Este es un fenómeno que escala desde los ciudadanos comunes hasta quienes ostentan cargos de relevancia, en las estructuras de los Estados.

Hasta la fecha, los países que piden visa a los venezolanos se ha elevado a 98, de los cuales 22 corresponden a Latinoamérica.

Paralelo a ello, las deportaciones desde otros territorios, como Estados Unidos, también se mantienen e, incluso, se han incrementado los casos de tratos violatorios de los Derechos Humanos, como lo ocurrido recientemente con Trinidad y Tobago.

“Los receptores sienten rechazo por quienes llegan y suele manifestarse desde las formas más sutiles. Por ejemplo, se le niega un trabajo, o se le da un trabajo y no se le paga (…); hasta las formas más graves como los incidentes que hemos visto justamente en países como Chile, Colombia, Perú, donde ha habido actos violentos, en los que  incluso se les han quemado sus pertenencias en plazas que usaban como lugar para dormir», indica Carolina Jiménez Sandoval, directora de la Oficina en Washington para Asuntos Latinoamericanos (WOLA).

Aclara que este fenómeno, conocido como «xenofobia social» ha pasado a ser más institucional o política, lo que es tremendamente grave.

«Muchos líderes locales o regionales aprovechándose de ese rechazo al inmigrante venezolano, han utilizado esto para hacer campaña política y promesas electorales de restricción de entrada o de deportaciones masivas. La xenofobia institucional hacia el migrante venezolano también se demuestra a través de la imposición de visas, militarización de fronteras, entre otras». Explica que la xenofobia tiene un componente altamente negativo en contra de los DD.HH. de las personas migrantes y refugiadas.

Explica que si bien las causas de la migración forzada son multifacéticas no cabe duda que la emergencia humanitaria compleja que vive Venezuela es un factor fundamental, que ha hecho que muchas personas se vean forzadas a dejar sus hogares.

“La imposibilidad de tener un proyecto de vida, con sueldos que no les permiten cubrir una parte mínima de la canasta básica, y que se traduce en que un tercio de la población se encuentra en inseguridad alimentaria son causas que persisten y que llevan a que muchas personas se vean obligadas a huir a otros países”.

La directora de WOLA no ve justificable una imposición de visado contra las poblaciones migrantes cuando la razón de su huida sigue estando presente.

“La imposición de visas contra personas que bajo el Derecho Internacional de los DD.HH., sobre todo en los estándares interamericanos del derecho al refugio, no puede ser justificable; pero son instrumentos políticos que están usando distintos países para evitar la llegada de venezolanos a sus territorios

Insiste que son grandes los desafíos que tienen los países para poder manejar estos flujos migratorios que en muchos casos son numerosos.

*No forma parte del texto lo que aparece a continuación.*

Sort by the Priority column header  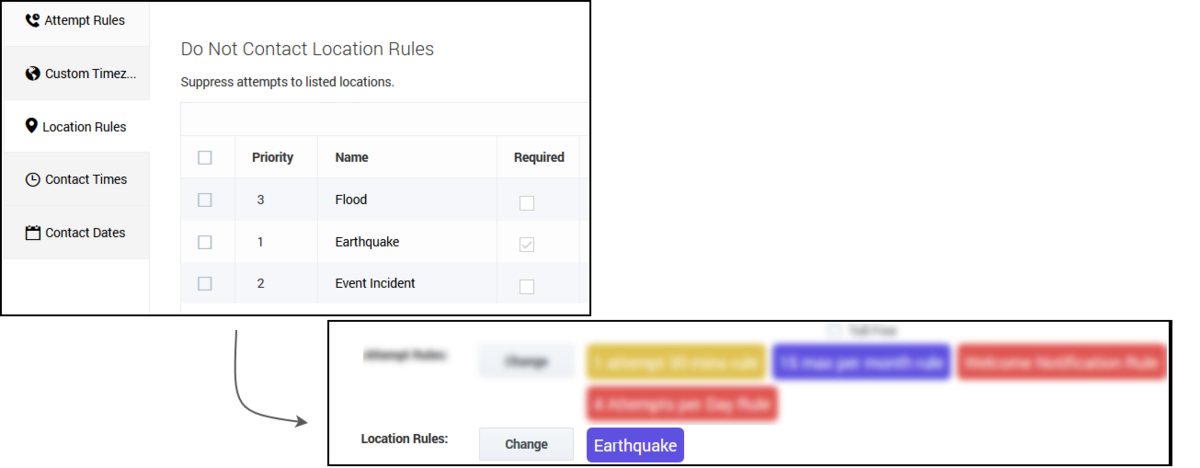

“La imposición de visas lo único que hace es incrementar los riesgos de las personas en movimiento; porque las razones por las cuales huyen siguen vigentes. Que le impongan una visa no detiene su necesidad de migrar. Lo único que hace es someter a esta persona a que utilice rutas clandestinas para poder llegar a su destino”.

Detalla que el uso de rutas alternas para lograr ingresar a algunos países por lo general los expone a mucho más riesgos.

“Hay un gran reto en cuanto a lo que realizan los Estados y lo que han hecho. En primer lugar, es necesario que los países  fortalezcan sus sistemas internos de asilo. Ya sea a través de la expansión de las oficinas donde se tramitan, de que deben tener un presupuesto adecuado estos sistemas de protección, pero que también establezcan otros tipos de regularización migratoria para la población venezolana migrante, en caso de no tener un sistema de asilo lo suficientemente robusto. Debe haber una política pública de cada país en materia de refugio”.

Asegura que en los cruces fronterizos debe haber oficiales de protección capacitados para atender las necesidades de las personas dependiendo de sus grupos diferenciados.

“Mujeres, niñas, niños, personas de la tercera edad, cruzando fronteras y que estas últimas estén fuertemente militarizadas ya esto habla muy mal de la falta de preparación que están implementando los países receptores”.